- [Description of the task] Rewrite all of the records below, switching each "Screen dimensions" to "Display size" and leaving every other part as it is.

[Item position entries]
-- begin --

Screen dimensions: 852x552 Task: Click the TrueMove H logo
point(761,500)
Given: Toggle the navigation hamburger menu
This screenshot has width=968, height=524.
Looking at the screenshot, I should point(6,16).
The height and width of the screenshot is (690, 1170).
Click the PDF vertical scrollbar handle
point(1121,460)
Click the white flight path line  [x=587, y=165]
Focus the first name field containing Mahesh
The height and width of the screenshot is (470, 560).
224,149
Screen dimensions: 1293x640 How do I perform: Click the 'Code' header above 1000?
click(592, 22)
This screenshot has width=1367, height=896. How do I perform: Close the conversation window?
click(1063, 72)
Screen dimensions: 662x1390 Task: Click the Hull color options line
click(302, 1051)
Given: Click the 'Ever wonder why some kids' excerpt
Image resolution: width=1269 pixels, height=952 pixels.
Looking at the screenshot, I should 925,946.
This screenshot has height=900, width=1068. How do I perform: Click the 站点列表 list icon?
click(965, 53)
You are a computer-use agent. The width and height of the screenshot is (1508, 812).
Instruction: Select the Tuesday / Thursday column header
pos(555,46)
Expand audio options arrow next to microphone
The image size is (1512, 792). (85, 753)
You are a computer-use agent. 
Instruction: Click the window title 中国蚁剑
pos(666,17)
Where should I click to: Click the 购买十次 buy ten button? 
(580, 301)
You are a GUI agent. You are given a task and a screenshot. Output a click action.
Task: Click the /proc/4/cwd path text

-- end --

- [Written solution]
Display size: 852x552 Task: Click the TrueMove H logo
point(761,500)
Given: Toggle the navigation hamburger menu
This screenshot has width=968, height=524.
Looking at the screenshot, I should point(6,16).
The height and width of the screenshot is (690, 1170).
Click the PDF vertical scrollbar handle
point(1121,460)
Click the white flight path line  [x=587, y=165]
Focus the first name field containing Mahesh
The height and width of the screenshot is (470, 560).
224,149
Display size: 1293x640 How do I perform: Click the 'Code' header above 1000?
click(592, 22)
This screenshot has width=1367, height=896. How do I perform: Close the conversation window?
click(1063, 72)
Display size: 662x1390 Task: Click the Hull color options line
click(302, 1051)
Given: Click the 'Ever wonder why some kids' excerpt
Image resolution: width=1269 pixels, height=952 pixels.
Looking at the screenshot, I should 925,946.
This screenshot has height=900, width=1068. How do I perform: Click the 站点列表 list icon?
click(965, 53)
You are a computer-use agent. The width and height of the screenshot is (1508, 812).
Instruction: Select the Tuesday / Thursday column header
pos(555,46)
Expand audio options arrow next to microphone
The image size is (1512, 792). (85, 753)
You are a computer-use agent. 
Instruction: Click the window title 中国蚁剑
pos(666,17)
Where should I click to: Click the 购买十次 buy ten button? 
(580, 301)
You are a GUI agent. You are given a task and a screenshot. Output a click action.
Task: Click the /proc/4/cwd path text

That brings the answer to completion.